SUPPLIED PASSAGE:
Example. A single roll of a fair, six-sided die produces 1, 2, 3, 4, 5, or 6, each with equal probability. Therefore, the expected value of the average of the rolls is (1 + 2 + 3 + 4 + 5 + 6) / 6 = 3.5. According to the LLN, if a six-sided die is rolled a large number of times, the average value will approach 3.5 as the number of die rolls approaches infinity. We will illustrate this idea using simulations with a larger and larger amount of rolls. We see a possible output below.

for i in range(6):
    n = 10**(i+1)
    print(f"{n}, {sum(roll(n))/n}")

10, 3.3
100, 3.42
1000, 3.547
10000, 3.5135
100000, 3.49626
1000000, 3.498728

For a number of rolls \(n=10, 100, 1000, 10^4, 10^5, 10^6\), the average value is, for example, 3.3, 3.42, 3.547, 3.5135, 3.49626, 3.498728, respectively.

5.3.6. Gambler’s fallacy#

“…the law of large numbers does not imply, as too many seem to think, that if deviations from expected behavior occur, these deviations are likely to be ‘evened out’ by opposite deviations in the future. This misapplication of the law of large numbers is known as the gambler’s fallacy” (Introduction to Computation and Programming Using Python by Guttag).

DATA PROVIDED:
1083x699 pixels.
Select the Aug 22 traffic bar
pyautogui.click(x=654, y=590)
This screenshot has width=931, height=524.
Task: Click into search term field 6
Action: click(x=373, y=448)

WHAT THIS EXERCISE ASKS:
(a) Do these statements agree with the law of large numbers passage? (i) The expected value of the average of the rolls is 3.5. (ii) With 1000 rolls, the average in the sample output is below 3.5. (iii) The law of large numbers implies that deviations from expected behavior tend to be evened out by opposite deviations later. Answer yes or no for each, and quote the words that decide it.
(b) Retype the law of large numbers passage, starting with "Example. A single" and going on through "possible output below.".
(c) List every average value that the sample output in the law of large numbers passage reports for the die rolls.

TASK ANSWERS:
(a)
(i) Yes: "(1 + 2 + 3 + 4 + 5 + 6) / 6 = 3.5"
(ii) No: "1000, 3.547"
(iii) No: "the law of large numbers does not imply"

(b)
Example. A single roll of a fair, six-sided die produces 1, 2, 3, 4, 5, or 6, each with equal probability. Therefore, the expected value of the average of the rolls is (1 + 2 + 3 + 4 + 5 + 6) / 6 = 3.5. According to the LLN, if a six-sided die is rolled a large number of times, the average value will approach 3.5 as the number of die rolls approaches infinity. We will illustrate this idea using simulations with a larger and larger amount of rolls. We see a possible output below.

(c) 3.3, 3.42, 3.547, 3.5135, 3.49626, 3.498728